Hussey: We started by taking a look at what we were doingw and found that there was room for improvement. One of the first changes we made was to our SAP policy. Previously, when students transferred into our college, they transferred in on good standing for financial aid, or financial aid warning. There was no suspension, regardless of whether a student had a SAP standing below our GPA standard. Last year, we implemented a new SAP for transfer students. If they transferred in over 15 hours, we placed them on suspension if they were not on our SAP grid. Another aspect we looked at was our student success seminars. We did not implement these to combat our default rate. However, since we already had a financial awareness component to these seminars, we were able to incorporate a few default management strategies into the program. We knew we were not doing enough in the realm of default management, so we had to come up with a plan that addressed both student borrowers who were currently in school and those who were out of school. Our first plan of attack was to be proactive, not reactive. I am a firm believer that education occurs inside and outside of the classroom. As the financial aid director, I know that my department has the responsibility to educate students about financial aid. That includes student loan borrowing. But what does that look like? We also wanted to be cost efficient. We don’t have an unlimited budget. We wanted to use our resources very wisely while being mindful of being employee efficient too.
Macoubrie: A common question we receive when we begin working with a school is: When can I expect results? If you are doing this yourself, you might also be receiving this question from your administration. It is really important to set expectations from the start. It is important to communicate to administrators where you are in what cohort year, so they understand what you can and cannot do. Currently, not much time is left until the 2012 cohort year closes. That rate will not be issued until September of next year.
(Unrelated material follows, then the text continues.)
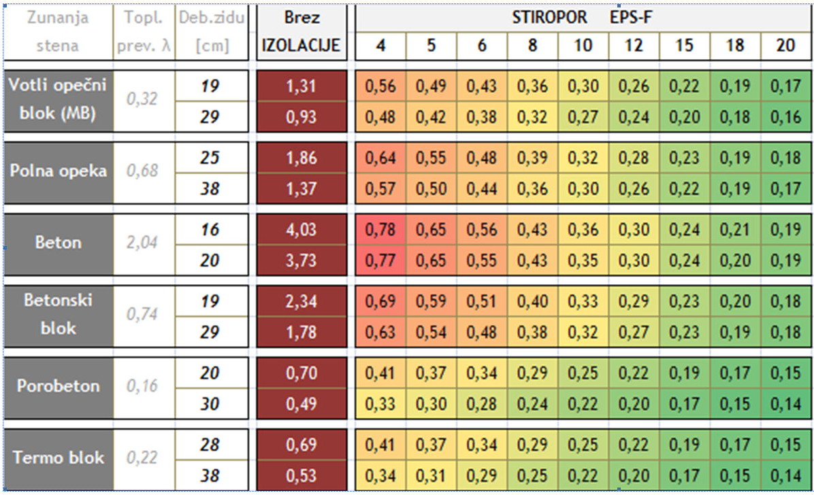Click the thickness 4 column header
Screen dimensions: 814x495
click(380, 46)
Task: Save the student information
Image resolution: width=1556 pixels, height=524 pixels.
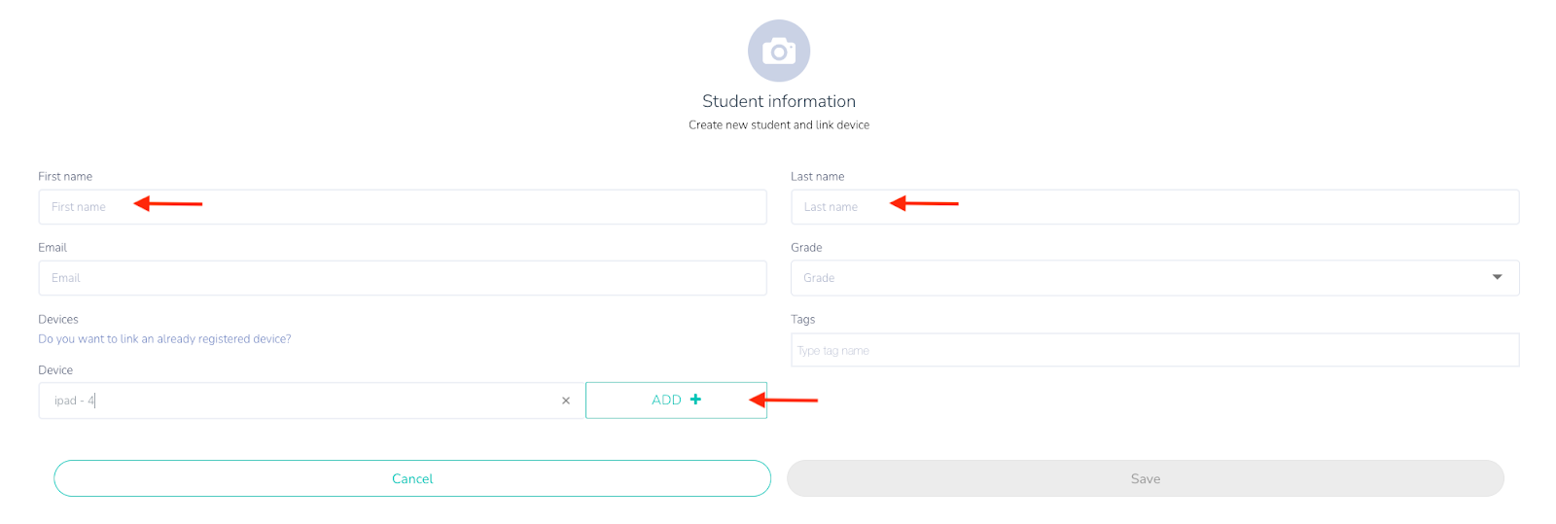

Hussey: As with many schools, our students are required to go through the Department of Education’s entrance and exit counseling. But we knew that that was not enough if we wanted to see a decrease in our default rate. We partnered with Inceptia to address financial education and data analysis.
Macoubrie: There have been a lot of studies that show the most common reason students leave school is a lack of financial resources. The team at MGCCC decided that financial awareness, which can be done a variety of ways, was important for its students. You can do this on your campus yourself by having a finance professor speak to a group. Local partnerships are good; there are a lot of times when banks or other financial institutions are happy to talk to your students about budgeting and credit. There are also free online resources, such as those from the U.S. Department of Treasury. The Inceptia online tool MGCCC uses is Financial Avenue. This teaches money management fundamentals through engaging and interactive content. The difference between free tools and purchased tools is the reporting tends to be much more robust with purchased tools. This is important to bring up when you talk to your administrators about ROI. You can track students in the long term and decide how much your tools are actually helping. The courses in Financial Avenue are: Budgeting, Credit History, Credit Cards, Contracts, Identity Theft, and Paying for College. Sometimes, students, especially first-generation college students, are unfamiliar with paychecks. Many of these students leave school, get a job, and think they are going to make X. When they get their first paycheck, they can be surprised. These courses can help them understand what to expect.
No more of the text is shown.